В этом смысле Роман стоит вне жанровой классификации, но в одном ряду с такими знаковыми для русской и мировой культуры вещами как пушкинский «роман в стихах», гоголевская «поэма в прозе» или «легенда об Инквизиторе» в романе Достоевского. Хотя степень синтетического взаимопроникновения жанров в булгаковском Романе не имеет близких аналогов в истории искусств. Но можно ли при этом упрекнуть Автора в неестественности формы? Кажется, только так и возможно...
Так в чём же может быть особый смысл выбора формы, и есть ли он? Что значит синтетическое слияние в нераздельное единство почти всех литературных жанров? Может быть, Автор намекает нам на давние времена «осевого времени» всемирной истории, когда все эти жанры только начали дифференцироваться из первобытного нераздельного существования? Нет ли в тексте Романа других намеков, подтверждающих эту гипотезу? Оказывается, есть. Авторы второго из заинтересовавших нас толкований Романа находят в нём весьма любопытную деталь: «А где Азазелло подошел к Маргарите? В Александровском саду, во время шествия писателей и поэтов за машиной с гробом Берлиоза. Историк Рене Менар писал о Дионисийских праздниках в Александрии: «Особенно роскошно и великолепно устраивались шествия в Александрии… За колесницей шли писатели, поэты, музыканты, танцоры». Далее у Р.Менара — про то, что участники процессии везли клетки с птицами и медведями. Это запоминающаяся деталь объясняет, почему о медведях и попугаях говорят Воланд и Бегемот» /О.и С. Бузиновские, «Тайна Воланда/.
Другой намёк Булгакова, хотя и менее прозрачный, но обязательный в смысле дополнения первого – введение в сюжет Романа хора, исполняющего песню о «священном море». Если речь идет о дионисийских праздниках в Древней Греции, которым обязан своим рождением жанр драмы, то участие хора обязательно.
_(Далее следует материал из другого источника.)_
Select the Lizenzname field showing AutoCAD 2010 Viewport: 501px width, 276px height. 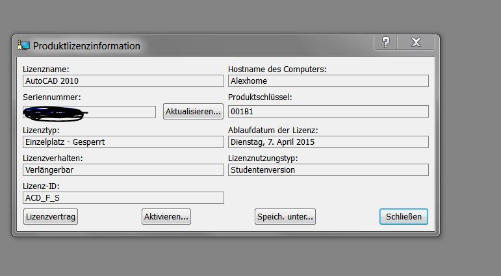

Следовательно, Автор желает, чтобы мы взглянули на Роман как на трагедию в её самой изначальной форме. Здесь нам поможет лучший знаток смыслов античного искусства и мифологии профессор Лосев: «Участники культа сами представляли себя Дионисом, который имел ещё другое имя - Вакха, и потому назывались вакханками и вакхантами. А так как Дионис был не чем иным, как обобщением творчески производительных процессов природы и общества, то он мыслился воплощенным в каждом живом существе, которое представлялось растерзанным и потом воскресающим, наподобие самого божества. Это, несомненно, способствовало зарождению и росту разного рода представлений о борьбе одной индивидуальности с другой, то есть зарождению и росту драматического понимания жизни.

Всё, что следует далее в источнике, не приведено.